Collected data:
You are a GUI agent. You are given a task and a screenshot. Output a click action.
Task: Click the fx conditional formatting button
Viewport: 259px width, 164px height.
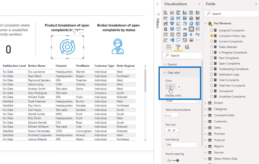pos(171,87)
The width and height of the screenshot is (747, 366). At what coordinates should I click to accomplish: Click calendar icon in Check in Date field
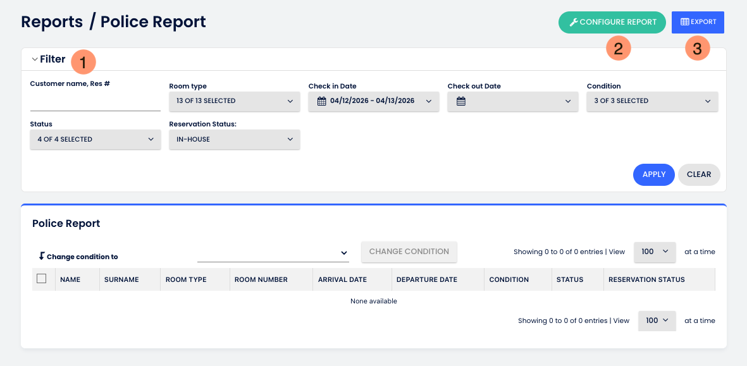point(321,101)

WORK ORDER: Repeat every record above exactly. The pictures do not belong in the copy.

REPLY TO THE TASK:
You are a GUI agent. You are given a task and a screenshot. Output a click action.
Task: Click the fx conditional formatting button
Viewport: 259px width, 164px height.
pos(171,87)
The width and height of the screenshot is (747, 366). At what coordinates should I click to accomplish: Click calendar icon in Check in Date field
point(321,101)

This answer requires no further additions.